Évelyne Paradis

La drogue et l'alcool pour expliquer le décès d'une Lévisienne de 22 ans

Plus d'un an après qu'Évelyne Paradis, 22 ans, eut été retrouvée morte par son frère après une soirée bien arrosée, voilà que le rapport du coroner est dévoilé : la jeune femme est décédée d'un arrêt respiratoire causé par une intoxication mixte à l'alcool, au cannabis et par une surdose de GHB.

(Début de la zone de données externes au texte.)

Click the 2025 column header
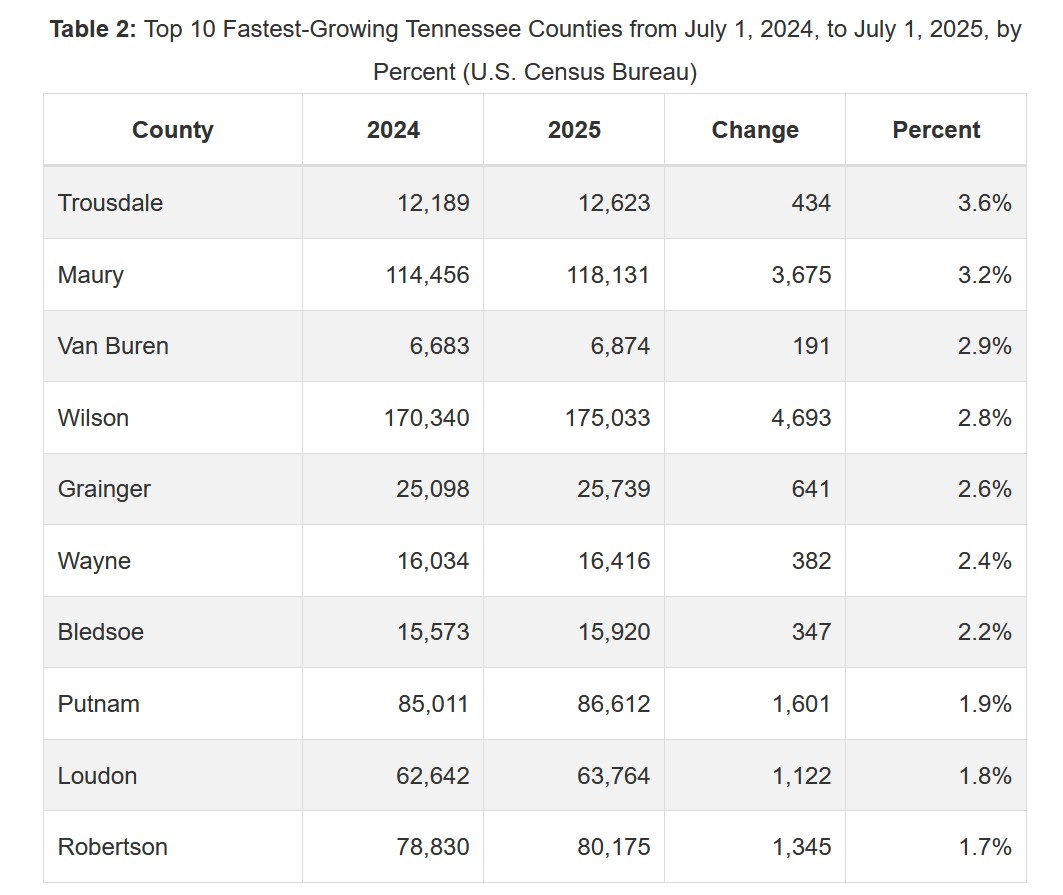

En janvier 2016, Le Soleil rapportait que la police de Lévis enquêtait sur la mort inexpliquée d'Évelyne Paradis, retrouvée sans vie chez une amie. «Son frère était inquiet parce qu'elle devait partir pour la Thaïlande et qu'il n'avait aucune nouvelle d'elle», indiquait à l'époque l'agent Christian Cantin. «Il s'est rendu chez l'amie en question, qui réside dans la côte du Passage, après avoir su qu'elle y était. Il l'a retrouvée sans vie un peu avant 11h, étendue sur un futon.»
Le rapport du coroner conclut finalement à un décès accidentel. «De l'avis du toxicologue, les analyses toxicologiques sont compatibles avec une consommation récente de cocaïne, d'éthanol (alcool), de GHB et d'une consommation de cannabis dont le délai est inconnu. Toujours selon l'expert, l'association d'éthanol, de GHB et de cannabis occasionne un risque cumulatif de dépression du système nerveux central et du centre respiratoire.»
Évelyne Paradis prenait part à une fête d'employés le soir du 22 janvier 2016. «Au départ de la fête d'employés, après minuit, des témoins ont affirmé que Mme Paradis était en état d'ébriété avancé. Dès leur arrivée à l'appartement de l'amie, Mme Paradis et trois autres personnes ont consommé de l'alcool et des psychotropes, dont notamment de la cocaïne et du GHB», mentionne le rapport du coroner. «Selon les témoins, Mme Paradis a pris une bouteille qu'elle savait contenir du GHB et en a bu une grosse gorgée au goulot», ajoute-t-on.  À noter que la concentration de GHB retrouvé dans son sang se chiffrait à 750 µg/ml, excédant de trois fois le seuil létal.